Aktion: Am besten verbinden Sie eine ethische Umstellung Ihrer Wertpapiere mit einem Konto- und Depotwechsel zu einer der ethischen beziehungsweise alternativen Banken (vergleiche Aktion 23), die sich für die Einhaltung ihrer ethischen Normen verbürgen und der Spekulation abschwören. Eine Übersicht finden Sie in dem Buch Geld und Geldwissen. Was wir gegen den Crash tun können von Wolfgang Kessler und Antje Schneeweiß (2010, Seite 133 ff.). Die wichtigsten sind:

  • Die EthikBank, die in soziale und Umweltprojekte investiert und übrigens auch eine entsprechende Riester-Rente anbietet.
  • Die GLS-Bank hat einen anthroposophischen Hintergrund.

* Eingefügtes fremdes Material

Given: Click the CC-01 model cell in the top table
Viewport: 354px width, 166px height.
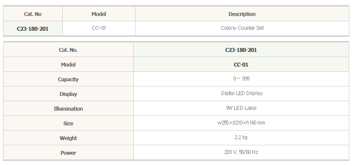Looking at the screenshot, I should [99, 28].
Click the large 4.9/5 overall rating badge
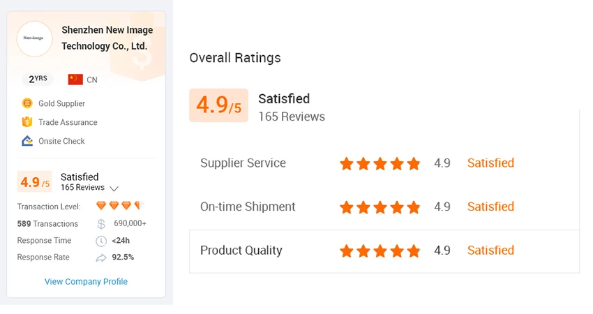This screenshot has width=593, height=314. (x=218, y=105)
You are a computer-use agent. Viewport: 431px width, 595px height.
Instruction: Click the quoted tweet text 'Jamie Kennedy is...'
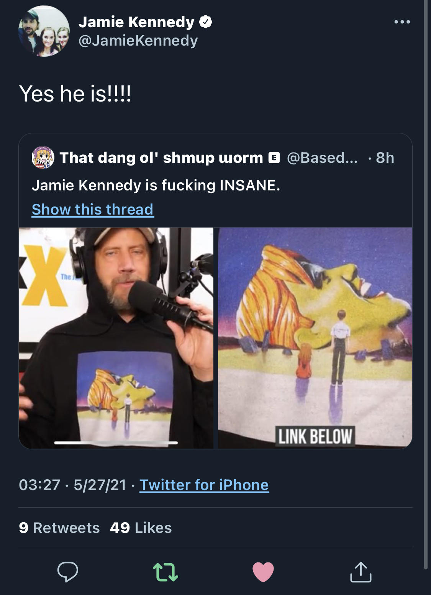(x=156, y=185)
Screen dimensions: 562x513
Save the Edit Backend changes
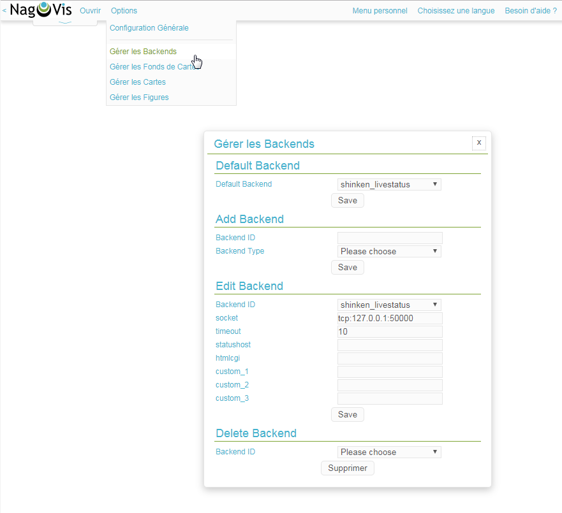pos(347,414)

Sie vergibt Kredite vor allem im Bildungsbereich und für erneuerbare Energien und bietet Aktien an, die von der unabhängigen Ratingagentur imug (Institut für Markt- Umwelt-Gesellschaft) geprüft wurden.
  • Die Triodos Bank investiert 70 Prozent des angelegten Kapitals in ökologische, soziale und kulturelle Projekte, den Rest in Mikrokredite in Entwicklungsländern.
  • Schwerpunkt der UmweltBank ist die Finanzierung von ökologischen Projekten, unter anderem von Unternehmen der Solar- und Windenergie und des Recyclings.
  • Kirchliche Banken wie die Bank für Kirche und Caritas, die Steyler Bank oder die KD-Bank für Kirche und Diakonie. Sie schließen unter anderem Unternehmen aus, deren Geschäfte Abtreibungen fördern.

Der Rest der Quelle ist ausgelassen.